Gotta make that rent.

Eventually it was time to go.  Marcos told me to be at work the next night, 8:30 sharp.  No problem.

I had a long walk up Cerrillos Rd. and it was bitter cold, but I felt really good.  I felt like I finally found a job I could hold down, a profession to match my proclivities.  I finally had a place in this world, somewhere a guy like me belonged.  For the next thirteen years, off and on, I would work as a bouncer.  I’d eventually find out that where I belonged was not that great.  It was a stupid and brutal world, but for now it was bad ass.  Perfect.  Hopeful.

So I guess it’s good not to know the future.  It’s better not to know what’s lying in wait.  It’s better not to spend your life bracing for the sucker punches.  They’re going to land regardless, and hurt just as much.  You might as well take them standing up instead of curled up and cringing.  It sure helps if you’re clueless.  I was that night, and that made for a happy walk home.  I remember that clearly.

Rendered harmless for polite society.

Liquid Lunch Blues

.

The Gatorade opened in my lunch box and soaked my tuna sandwich.  I had nothing else to eat and I was hungry.  I ate the sandwich.  I tried to think of it as a bold epicurean experiment, but it’s hard to enjoy your food when every bite makes you want to barf.  It was winter and I had been quietly enduring a hangover while digging a trench for a gas line.  I tried not to be a pussy about hard work, even glorified it at times, but some days you felt every shovelful.  I was gassed out and running on soul fumes.  The fact that my lunch sucked just beat it in harder.

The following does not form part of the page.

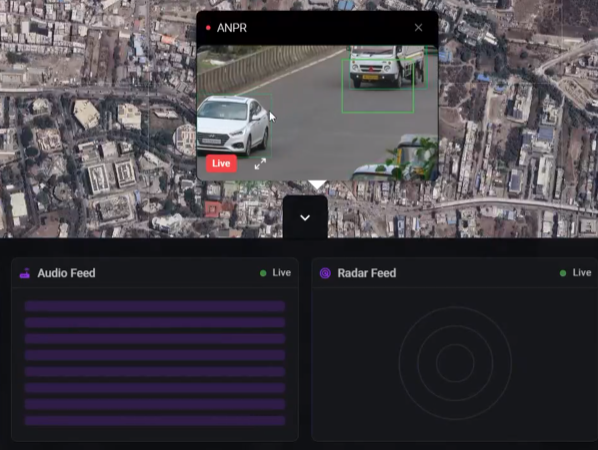Click the top audio waveform bar
The height and width of the screenshot is (450, 598).
click(x=155, y=306)
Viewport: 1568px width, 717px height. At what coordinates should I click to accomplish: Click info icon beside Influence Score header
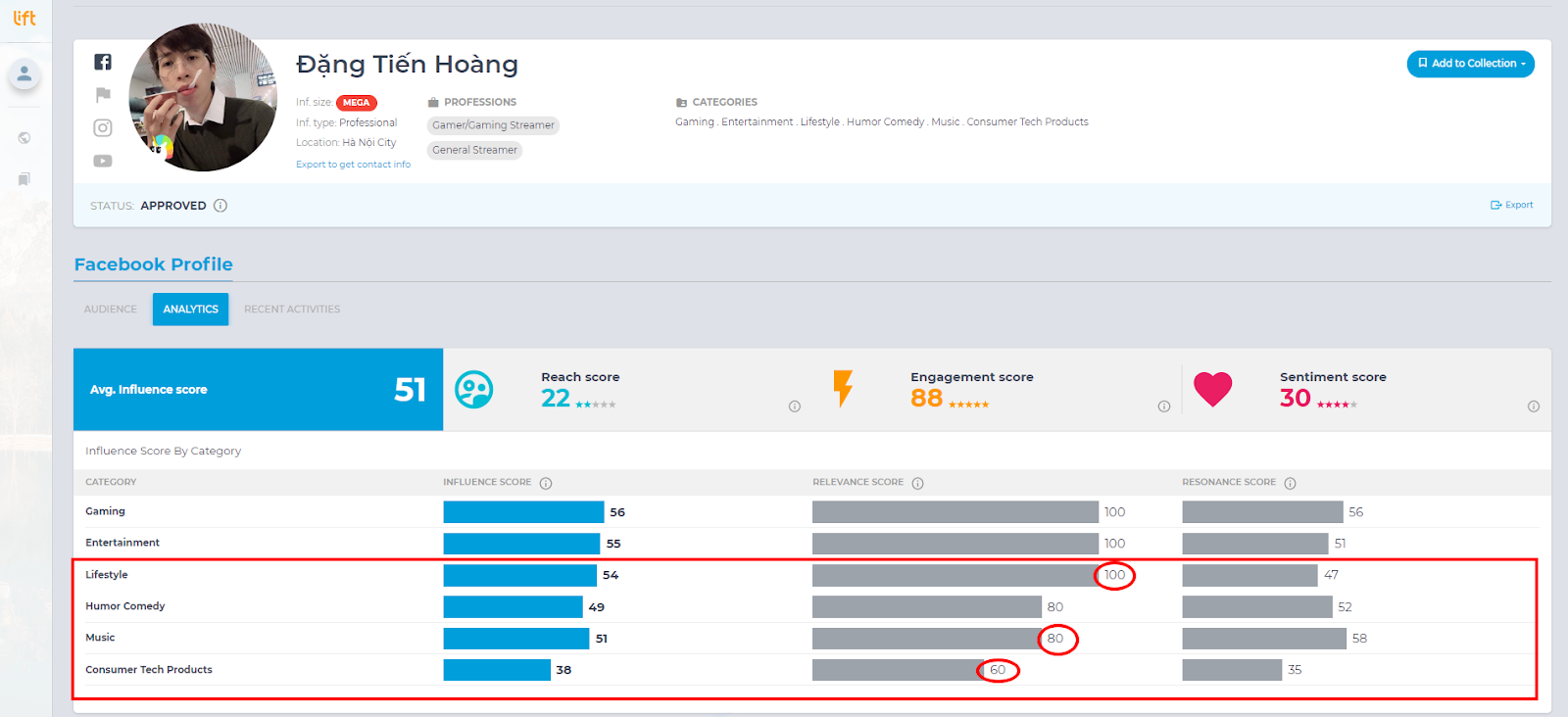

The concrete guys were dining inside their trucks, running the heaters.  I ate my Gatorade on the side of a dirt hill.  I could see all of Santa Fe below me.  A stiff wind was blowing up the slope.  The sky opened up in a yawning chasm of melancholy, trying to suck me in.  I pulled myself out.  I wasn’t in the mood to feel sorry for myself.  Maybe later.

Lunchtime in the world of construction, takes on an almost sacred importance.   You want to stop working and you’re starving.  During lunch you get to stop working and eat.  That’s a significant improvement.  But a lot of times, if you were a bum laborer with a drinking problem, lunch wasn’t all that it was cracked up to be.  I used to count off the minutes in my head waiting for noon, and when it came,  I’d look at my lunch and think  “I was waiting for this?”

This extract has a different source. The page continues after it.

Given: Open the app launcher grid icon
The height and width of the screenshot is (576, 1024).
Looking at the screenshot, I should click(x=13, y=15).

If I had the money, I tried to make lunch good.  If you had some apples, chunks of cheese, hard-boiled eggs, bananas, and salami to go with your primary sandwich you could feel okay about lunch.  Wash it down with some soda, bottled water, coffee, or maybe a stray beer from last night, and you actually began to revive.  However, a dead car battery, a traffic ticket, a trip to the clinic, and you were back to a candy bar and a drink from the hose.  When it came down to budgeting any remaining funds between drinking or eating, the choice was clear.

My buddy Marko and I used to pool our money and buy ground beef, refried beans, onions and potatoes.  We’d cook it up in a pot and then slap the slop into tortillas and roll them up.  We’d make twenty of them so we could have two each, Monday through Friday.  That was lunch.  The first couple of days they were okay, but by Wednesday they had congealed into a grey clot wrapped in soggy dough.  We doused them with hoarded Taco Bell hot sauce, which made them swallowable.  After a while they became nothing more than a delivery platform for the hot sauce.  We called them “Plug-aritos,” because that’s all they were, plugs to stopper up the hunger hole.  Taste and texture were not a factor at that point.  Volume was king.  Clogability.

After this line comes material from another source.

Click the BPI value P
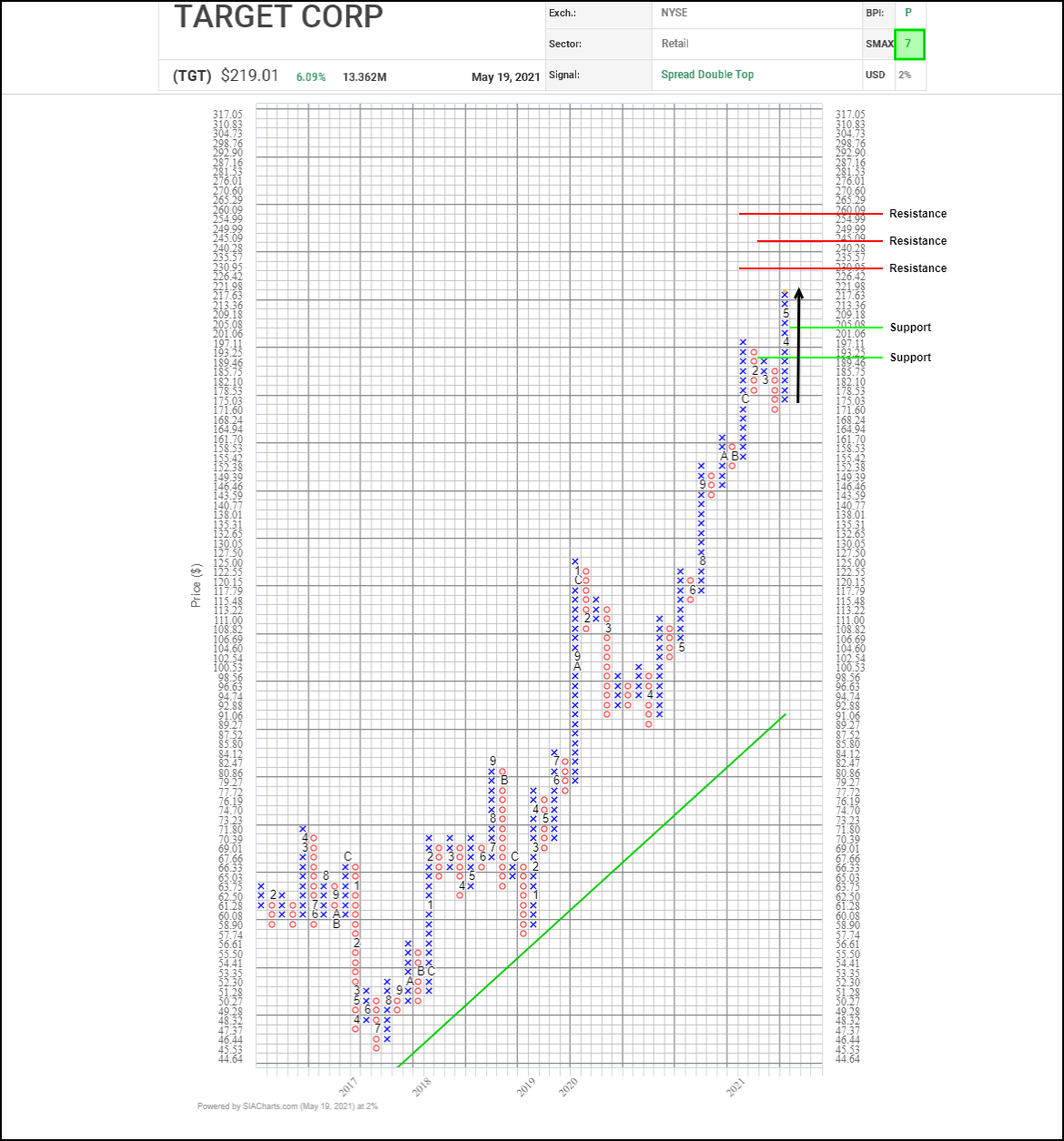The width and height of the screenshot is (1064, 1141). coord(907,13)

I finished drinking my tuna sandwich.  I was still hungry.  A Plug-arito would’ve been good.  I lit a cigarette and watched the clouds move for a while.  I found myself wishing the boss hadn’t pulled Marko off to another job.  Not just for help with the trench.  It was better to have someone to talk to.  It helped to have another miserable face looking back at you.  You could pretend you were both in Stalingrad and it was the end.

The night before, my friend Samantha had invited me to her office Christmas party.  She worked for a tour company and they were having dinner at Anthony’s On the Delta.  Fancy.  The owner joined us at dinner.  He was a great host.  He made sure nobody wanted for anything.  Salmon, crab, steak, and chicken dishes kept coming, and I kept cramming.  My bottles of beer kept coming too.  The people at the table were in a good mood, and I felt a tad merry as well.  Yeah, that was good.  It was very different.  Very different from now.

I watched a fat guy walk to the Porta-John.  He had a newspaper.  Ok, I thought, that’s off-limits, for sure.  The honey pumper that came around to empty the shitter was days late.  It was getting intense in there.  I was always pissing all over my shoes because I couldn’t bring myself to look down and see the horror.  Now big boy was going to make his contribution.  Fuck that.  I couldn’t risk losing the food I fought so hard to get down.  I couldn’t imagine bringing a paper in with me and just sitting there catching up on the headlines.

The sun ducked behind some clouds.  It got colder.  I decided to make a hand fire.  I gathered some cardboard and pine cones.  I pulled my gloves off and lit it.  It felt nice to toast up the finger bones.  I looked at my watch.  I had seven more minutes to enjoy this.  I went to my hotel room in Mexico.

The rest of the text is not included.